REPUBLIKA.CO.ID,JAKARTA--Imam Besar Masjid Istiqlal Jakarta Prof Dr KH Ali yaqub MA mengatakan memaknai peringatan maulid Nabi Muhammad saw harusnya dimaknai bagaimana umat Islam mencontoh akhlak nabi saw, bukan memperingati hari kelahirannya.
'Harus dimaknai bagaimana kita meneladani prilaku Nabi Muhammad saw, baik kita sebagai seorang ayah, seorang suami atau sebagai seorang pemimpin,'' jelas Ali Yaqub kepada Republika.co.id Kamis (24/1).
Sebagai seorang pemimpin, kata pakar hadis ini, Rasulullah saw adalah orang yang tidak mementingkan diri sendiri dan keluarga bahkan kelompoknya. Rasulullah saw adalah orang yang sangat mementingkan umatnya.
Salah satu contohnya, kata Pimpinan Pesantren Luhur Hadis Darussunnah Ciputat ini, Nabi Muhammad saw mengharamkan diri dan keluarganya menerima dan memakan zakat. Zakat diperuntukkan terutam bagi kaum fakir miskin.
Sebagai seorang pemimpin, kata Ali Yaqub, Rasulullah saw sangat tegas menegakkan supremasi hukum, tanpa terkecuali kepada keluarganya.''Rasuluillah saw dengan tegas mengatakan, 'Seandainya Fatimah anak Muhammad mencuri, pasti akan aku potong tangannya.''
Jadi, dalam penegakan hukum, Rasulullah saw tidak pernah tebang pilih dan pandang bulu. ''Siapa saja yang bersalah, tanpa terkecuali keluarganya, harus dikenakan sanksi yang tegas.''
Perlunya para pejabat dan pemimpin Indonesia meneladani Rasulullah, juga diungkapkan Rektor Universitas Islam Negeri (UIN) Maulana Malik Ibrahim Malang Jawa Timurr, Prof Dr Imam Suprayogo.
Menurut Imam, peringatan maulid Nabi Muhammad saw bagi pejabat dan pemimpin yang seharusnya ditangkap adalah jiwa kepemimpinan Rasulullah saw. Sekalipun Nabi Muhammad saw pernah berdagang, tapi tidak pernah tampak menggunakan jiwa dagangnya dalam memimpin.

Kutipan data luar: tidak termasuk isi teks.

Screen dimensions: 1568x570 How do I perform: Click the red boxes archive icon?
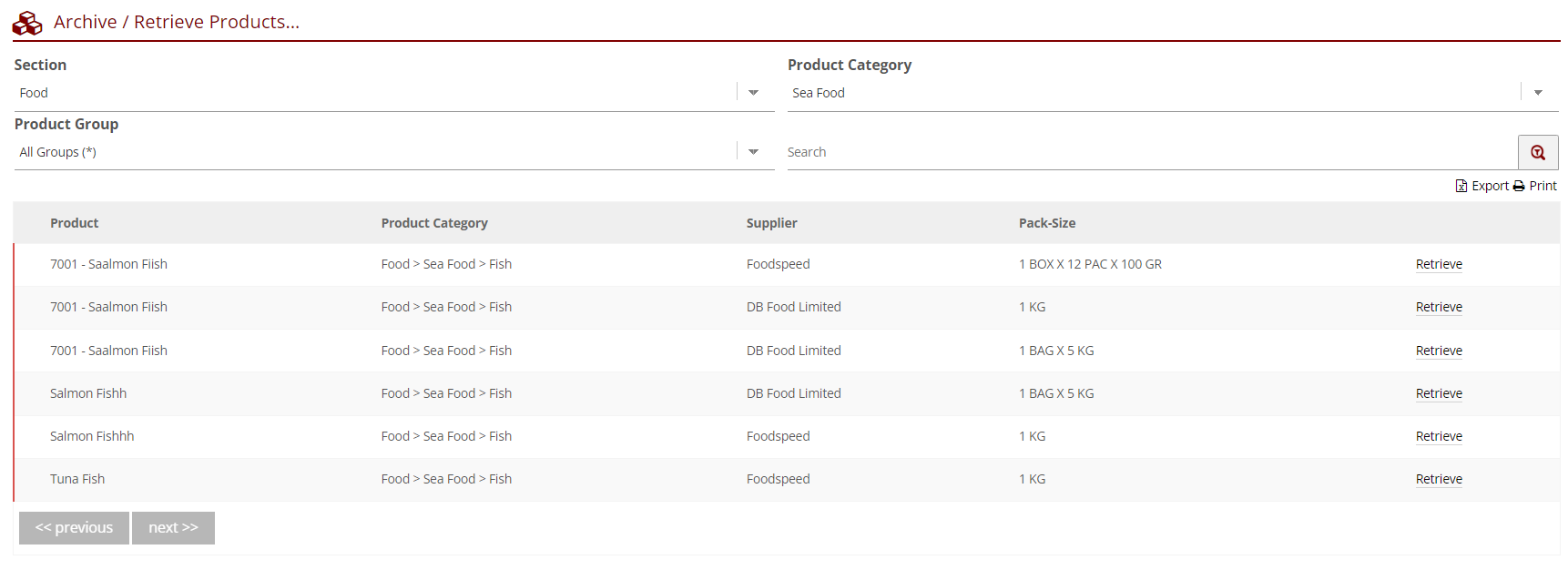[x=27, y=23]
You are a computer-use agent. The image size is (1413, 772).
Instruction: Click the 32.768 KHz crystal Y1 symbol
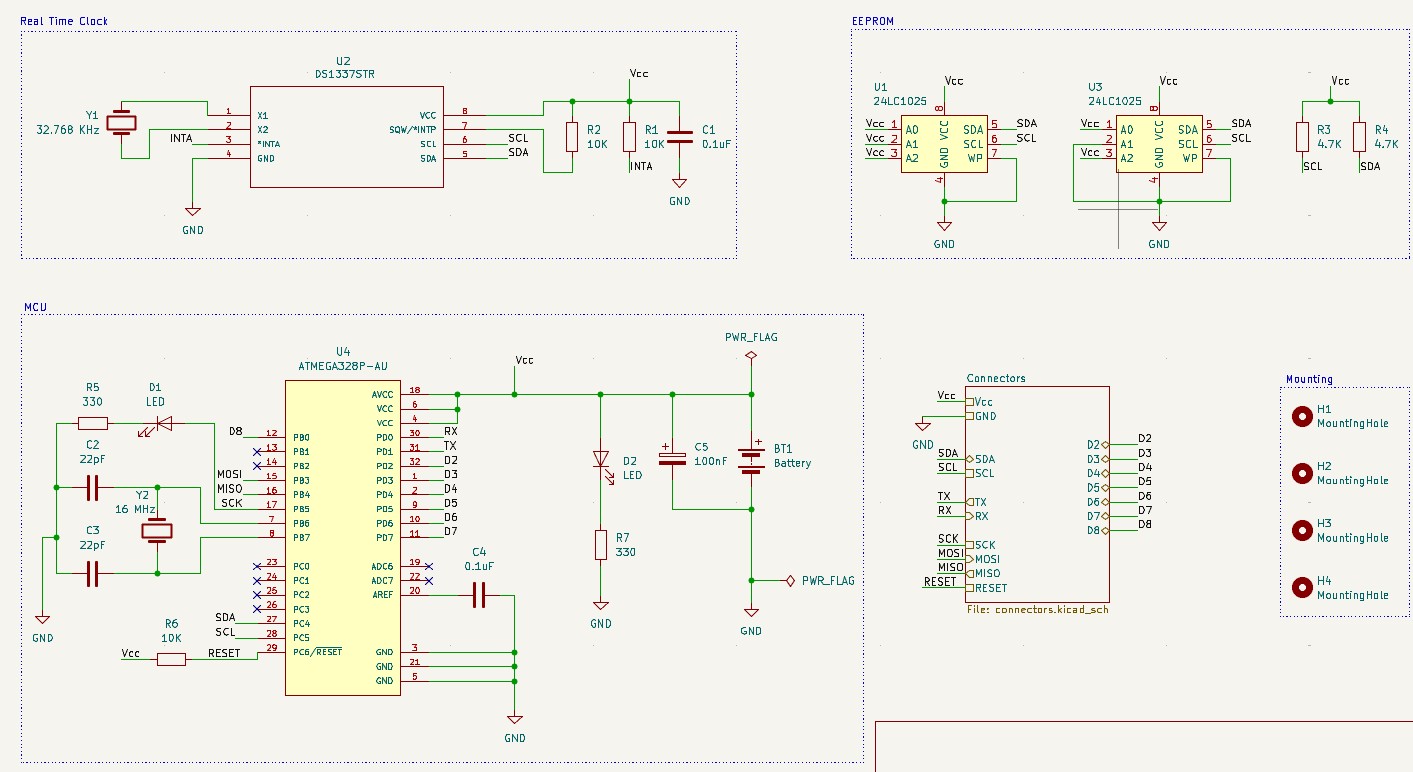122,122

''Seorang pedagang selalu menghitung untung rugi dari sudut materi. Nabi saw tidak melakukan itu. Nabi bahkau mau sengsara, rugi dan berkorban untuk membela umatnya,'' jelas Imam.
Nabi juga tidak sekadar memberi perintah, tapi juga menjalaninya sendiri. Nabi juga tidak saja memberi arahan, tapi juga menunjukkan cara melakukan perintah itu dengan kasih sayang.
''Tentu kejujuran, keadilan, keikhlasan dan kesabaran nabi harus ditangkap dan dijadikan pedoman dalam menjalankan kepemimpinannya,'' jelas Imam Suprayogo menambahkan.
Pimpinan Pesantren Tahfid Daarul Quran Ketapang, Tangerang, Banten Ustadz Yusuf Mansur menyayangkan masih banyaknya umat Islam yang belum meneladani kepemimpinan Rasulullah saw.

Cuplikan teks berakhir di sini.